### Problem details
From the records below, extract all the text exactly and leave the images behind.

(Stored data entries)
== Segment start ==

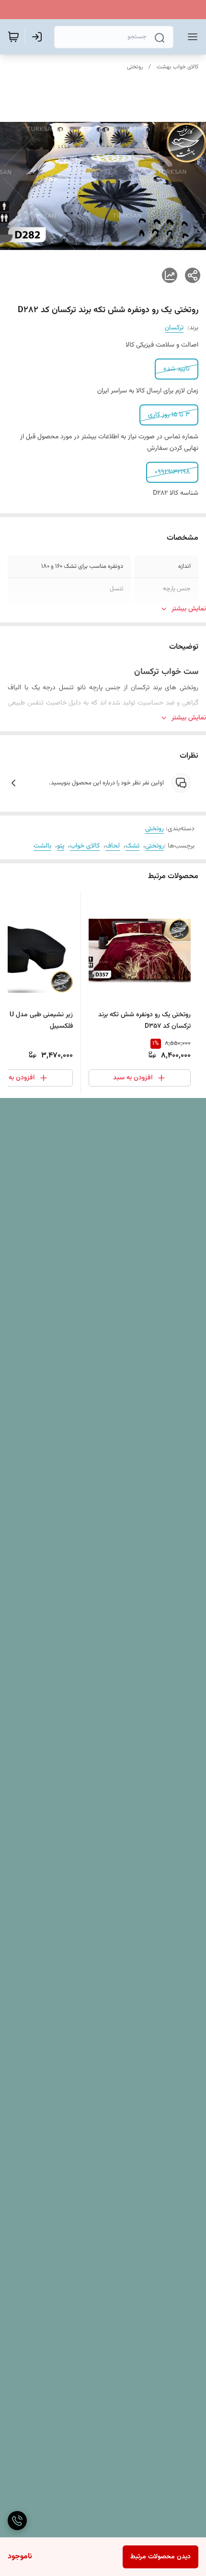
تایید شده (176, 369)
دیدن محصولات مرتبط (160, 2557)
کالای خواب (85, 846)
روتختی (135, 67)
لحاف (112, 846)
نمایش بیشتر (189, 609)
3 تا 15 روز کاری (169, 415)
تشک (132, 846)
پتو (60, 846)
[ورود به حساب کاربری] (38, 37)
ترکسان (174, 328)
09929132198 (172, 472)
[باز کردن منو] (190, 36)
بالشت (42, 846)
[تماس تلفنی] (17, 2520)
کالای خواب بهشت (177, 67)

== Segment end ==

### Exercise result
تایید شده (176, 369)
دیدن محصولات مرتبط (160, 2557)
کالای خواب (85, 846)
روتختی (135, 67)
لحاف (112, 846)
نمایش بیشتر (189, 609)
3 تا 15 روز کاری (169, 415)
تشک (132, 846)
پتو (60, 846)
[ورود به حساب کاربری] (38, 37)
ترکسان (174, 328)
09929132198 (172, 472)
[باز کردن منو] (190, 36)
بالشت (42, 846)
[تماس تلفنی] (17, 2520)
کالای خواب بهشت (177, 67)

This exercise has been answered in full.